[START OF Text shown]

Fedora 17 on Samsung Netbooks

Fedora 17 on Samsung Netbooks

Summary: I am preparing for a trip to Iceland this summer, and have been considering which computers to take along. First, why plural "computers"?


I am preparing for a trip to Iceland this summer, and have been considering which computers to take along. First, why plural "computers"? Because if anything happens, whether it be lost/stolen/damaged baggage along the way, or equipment failure/malfunction while we are there, I don't want to be without a netbook. We stay in touch, check routes, roads, conditions and weather, unload pictures from cameras, send postcards and much more that we would not want to do without. So I take two, and I make sure that one is in checked baggage and one is in a carry-on.

[END OF Text shown]
[START OF Record excerpts]

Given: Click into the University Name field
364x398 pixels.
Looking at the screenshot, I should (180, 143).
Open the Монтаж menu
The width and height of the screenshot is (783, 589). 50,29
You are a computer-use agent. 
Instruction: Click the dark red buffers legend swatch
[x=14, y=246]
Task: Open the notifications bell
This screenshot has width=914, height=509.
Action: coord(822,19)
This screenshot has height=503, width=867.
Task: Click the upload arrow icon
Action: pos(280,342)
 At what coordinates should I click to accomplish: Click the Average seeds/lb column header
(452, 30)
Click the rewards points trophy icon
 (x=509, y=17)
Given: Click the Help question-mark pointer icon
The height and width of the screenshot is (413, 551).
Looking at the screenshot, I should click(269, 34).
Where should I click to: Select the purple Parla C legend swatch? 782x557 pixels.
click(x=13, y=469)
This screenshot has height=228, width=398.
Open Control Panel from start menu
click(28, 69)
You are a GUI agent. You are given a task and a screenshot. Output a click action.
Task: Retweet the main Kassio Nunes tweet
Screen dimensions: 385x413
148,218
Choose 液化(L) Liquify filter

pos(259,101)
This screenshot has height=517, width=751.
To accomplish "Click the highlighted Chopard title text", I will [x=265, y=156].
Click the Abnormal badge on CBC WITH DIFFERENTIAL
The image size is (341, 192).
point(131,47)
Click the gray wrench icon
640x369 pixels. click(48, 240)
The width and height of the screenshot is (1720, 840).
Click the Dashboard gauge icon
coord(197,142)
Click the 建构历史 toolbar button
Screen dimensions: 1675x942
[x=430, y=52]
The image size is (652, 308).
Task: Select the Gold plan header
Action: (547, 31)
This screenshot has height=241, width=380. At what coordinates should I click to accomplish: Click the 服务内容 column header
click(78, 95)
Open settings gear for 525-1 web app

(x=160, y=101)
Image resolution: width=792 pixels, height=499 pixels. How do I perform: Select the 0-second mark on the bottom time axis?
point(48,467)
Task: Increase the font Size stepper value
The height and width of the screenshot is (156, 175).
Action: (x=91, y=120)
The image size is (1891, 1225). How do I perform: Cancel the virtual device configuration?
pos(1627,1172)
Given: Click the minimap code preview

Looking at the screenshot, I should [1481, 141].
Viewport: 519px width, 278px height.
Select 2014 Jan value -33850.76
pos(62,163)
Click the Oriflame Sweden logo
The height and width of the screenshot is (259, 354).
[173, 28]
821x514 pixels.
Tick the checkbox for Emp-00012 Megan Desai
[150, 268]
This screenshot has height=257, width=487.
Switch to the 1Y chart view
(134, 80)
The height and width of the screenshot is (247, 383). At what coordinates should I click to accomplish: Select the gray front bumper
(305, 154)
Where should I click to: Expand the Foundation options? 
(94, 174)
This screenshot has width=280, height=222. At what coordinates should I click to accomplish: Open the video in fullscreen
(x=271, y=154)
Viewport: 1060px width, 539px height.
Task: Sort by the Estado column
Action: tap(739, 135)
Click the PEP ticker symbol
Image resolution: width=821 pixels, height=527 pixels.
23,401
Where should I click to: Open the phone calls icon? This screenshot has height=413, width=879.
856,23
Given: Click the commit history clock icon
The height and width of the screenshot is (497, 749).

[END OF Record excerpts]

Continue the post about Fedora 17 on Samsung netbooks, starting right after its last sentence.

The obvious question is, which netbooks, and with what software? I have settled on two of my Samsung systems, the N150 Plus and the NF310. I chose these because they are small and light, they work well, they both use the same power supply, and I have a Samsung tip for my iGo multi-input power adapter so I can pack one adapter with each netbook, and I will be able to charge them from the 12v plug in the truck (previously know as the "cigarette lighter", now politically incorrect to call it that) or from 110v/220v power in the camper and buildings.

The software part of the question is a bit more challenging. It obviously won't be Windows (why on earth would I go on vacation and still subject myself to Windows!?!?!?). Based on a tip from Thomas Gellhaus when I wrote about the recent release of Fedora 17, I decided to take a closer look at the Fedora KDE spin. I was quite pleased to find that not only does it include the latest GIMP (2.8), as Thomas mentioned, but it also includes the latest digiKam (2.6.0), which is my favorite photo management application by far. Of course using the KDE version means that I can also have my preferred desktop, KDE Netbook.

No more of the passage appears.